• **Verilen Metin**:
::::::

Oysa bu yüzyıla böyle mi girmiştik.  2000 yılında Milenyum Çağı diye her yerde abartılı yılbaşı kutlama hazırlıkları vardı. İnsanın kendi yaş gününün kendi yeni yılı olduğunu düşünür, özel kutlamalara girmezdim yeni yıllarda ama bir muhasebe zamanı olduğuna inanırım. Ne yaşadık, neler bekledik, neler bulduk oturur düşünürüz. En çok dinlediğimiz şarkıları, kullandığımız uygulamaların değil, zihnimizle hep bir didişme halinde olan kalbimizin hatırlattığı yıllardı. Ama ben daha çocuk denecek yaşlardayken bile nostalji seven biri olarak o zamanlar terk edilmeye başlamış olan bir adeti yerine getirmiş, sevdiklerime kart atmıştım. Geçen bir kitabın arasından cevaben gelen kartlardan birini buldum ve çok mutlu oldum. Canım dostumu İzmir'e gidince mutlaka görmek istiyorum. Umarım denk geliriz. 

Şimdi 2020'nin kapısındayız, en fazla sevdiklerimize bir ileti atarız ki onda da artık mütekabiliyet kuralını işletiyorum. Sonuçta israf haram, geçen gün ömürden...

::::::

• **Görev Tanımı**:
1 – Yeni yıl üzerine olan metinde, yıl sonunda oturup düşündüğümüz belirtilen şeyleri sıralayınız.
2 – Yeni yıl ve gönderilen kartlar üzerine olan metni, son cümlesinden sonra aynı üslupla sürdürünüz.

::::::

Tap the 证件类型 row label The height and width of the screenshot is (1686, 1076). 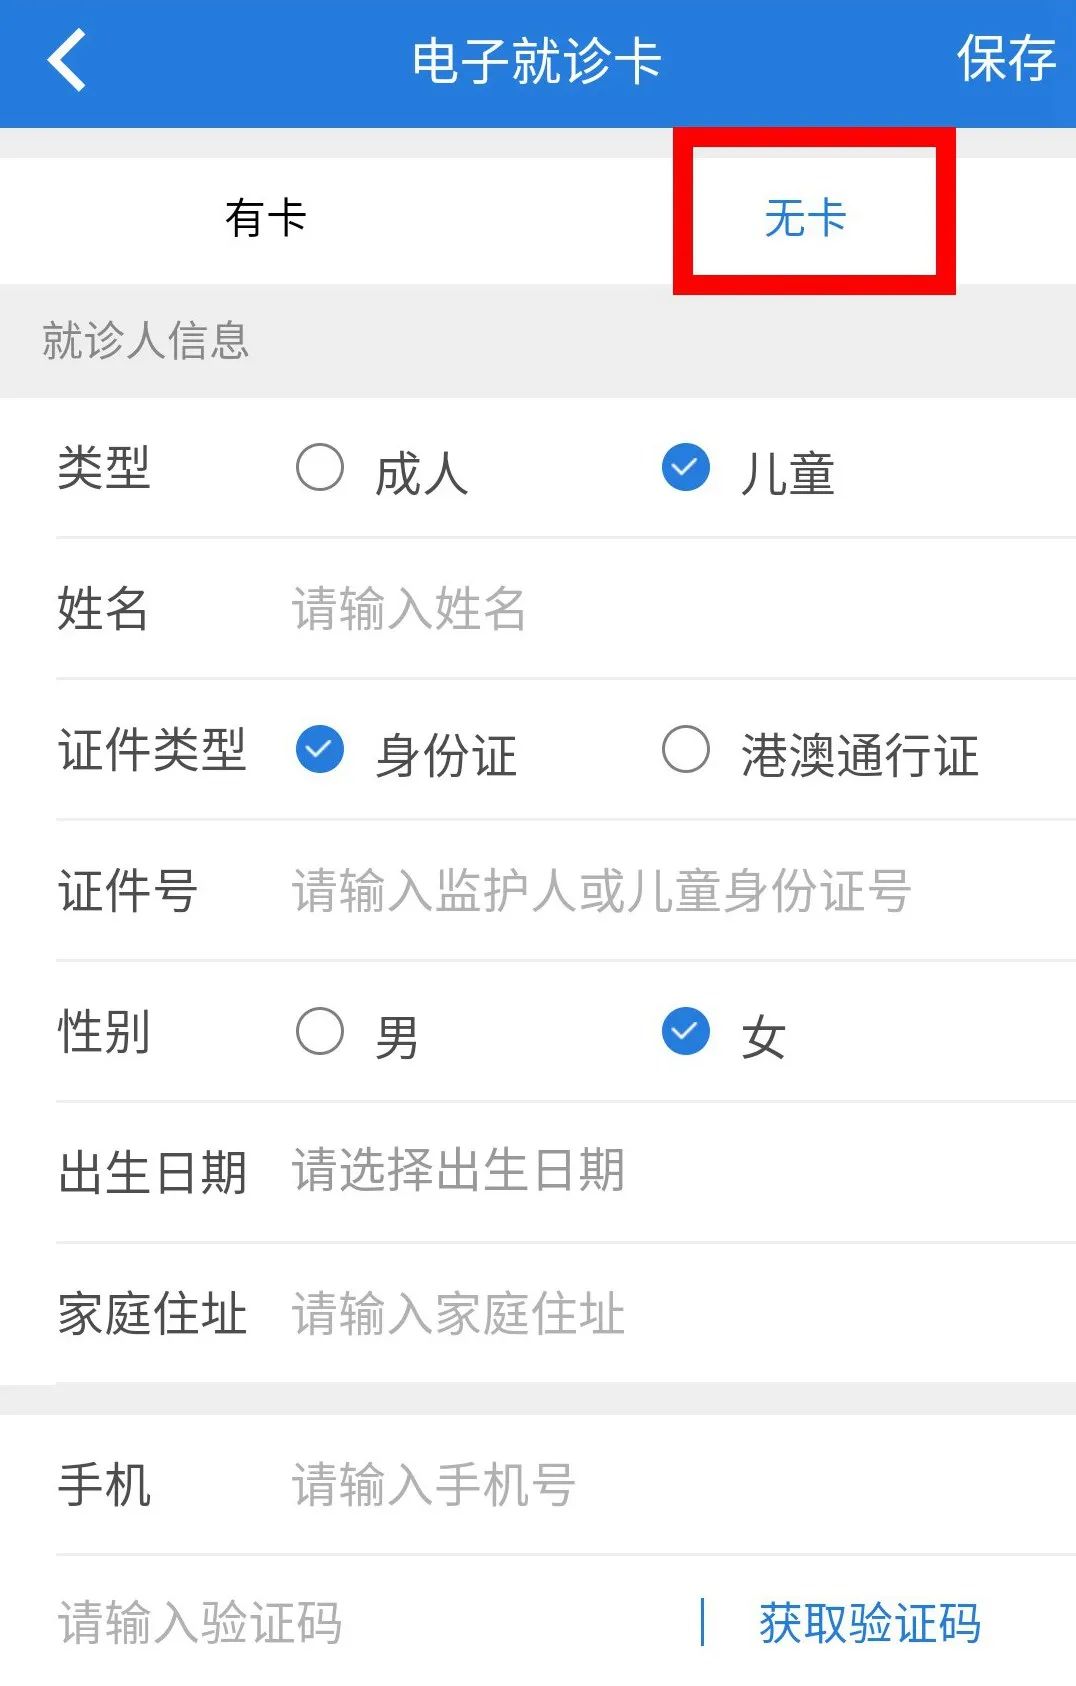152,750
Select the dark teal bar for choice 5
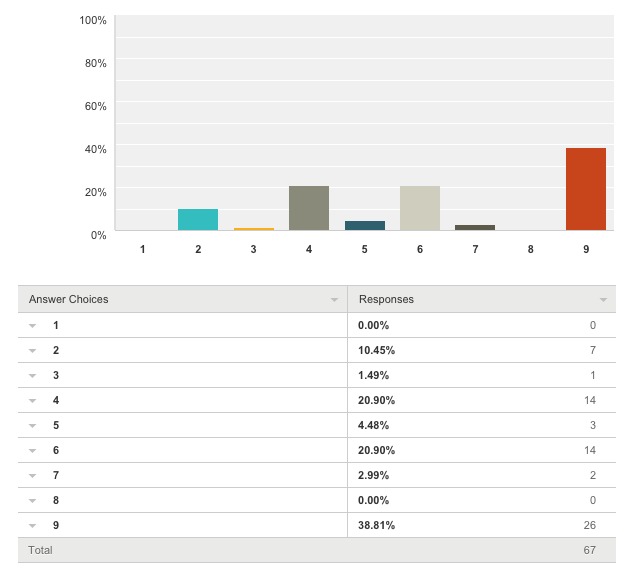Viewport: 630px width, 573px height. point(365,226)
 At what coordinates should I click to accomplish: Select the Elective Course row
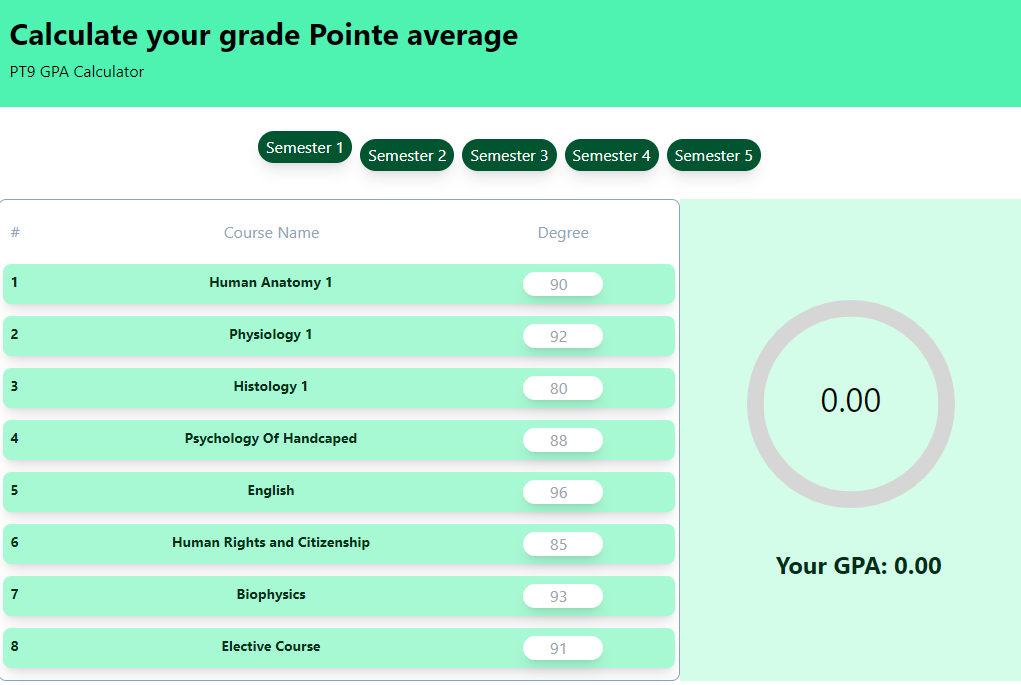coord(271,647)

::::::

• **Yanıtlar**:
1 –
- Ne yaşadık
- Neler bekledik
- Neler bulduk

2 –
Yirmi koca sene geçmiş milenyuma gireli ve biz ülkecek aynı tas aynı hamam yaşayıp gidiyoruz demek isterdim ama yirmi yıl öncenin alım gücüne, yüzü gülen insanlarına, zamanın bereketine bakarsak epey geriledik diyebiliriz. Hatta sevgili Nagihan'ın "Size bir sır vereyim mi" başlıklı yazısında dediği gibi "Bu saçma sapan ülkede" artık güzel bir şeyler olsun da biz de gün yüzü görelim 2020'de.

Az önce ajandalarımı aldım diye sevinçle evde dolaşırken, (iki boş deftere sevinen insanlardık, kıymetimiz bilinmedi) yukarıdaki fotoğrafı çektim. Koskoca 2020 yazıyor, onu gösterip bir blog yazısı yazayım başlık da "2018' e hazırım, sen bana hazır mısın yeni yıl!" olsun dedim. Oğlum üzülerek baktı yüzüme, sarıldı sonra, "Anne, 2020 ye giriyoruz" dedi. 

"Gözümün gördüğünü kabul etmeyen beynim, zamanın geçiş hızına uyamıyor" derken gözyaşlarımı tutamadım. "Hayat yazıyor! Zaman durmuyor, hayat geçiyor, hadi ben halı saha maçına gidiyorum" dedi ve çıktı. Ben de "Duydunuz zilin sesini, yarışma başladı" neslinden olarak çamaşır makinesinin bitiş sesine doğru yürüdüm. Çamaşırları silkerken hayatın geçiciliğini düşündüm. "Asmayalım da besleyelim mi?" diye diye çamaşırları evin içine astım. "Hey gidi Ankara hey /Beni de benzettin kendine/ Astın suratımı resmileştirdin beni/ Yüzümde bürokrat gülümsemesi, içimde politik çıkmazlar, hava ne soğuk ah, ev halkına bir çay vereyim bari, bahaneyle ben de otururum iki dakika" diye mırıldandım.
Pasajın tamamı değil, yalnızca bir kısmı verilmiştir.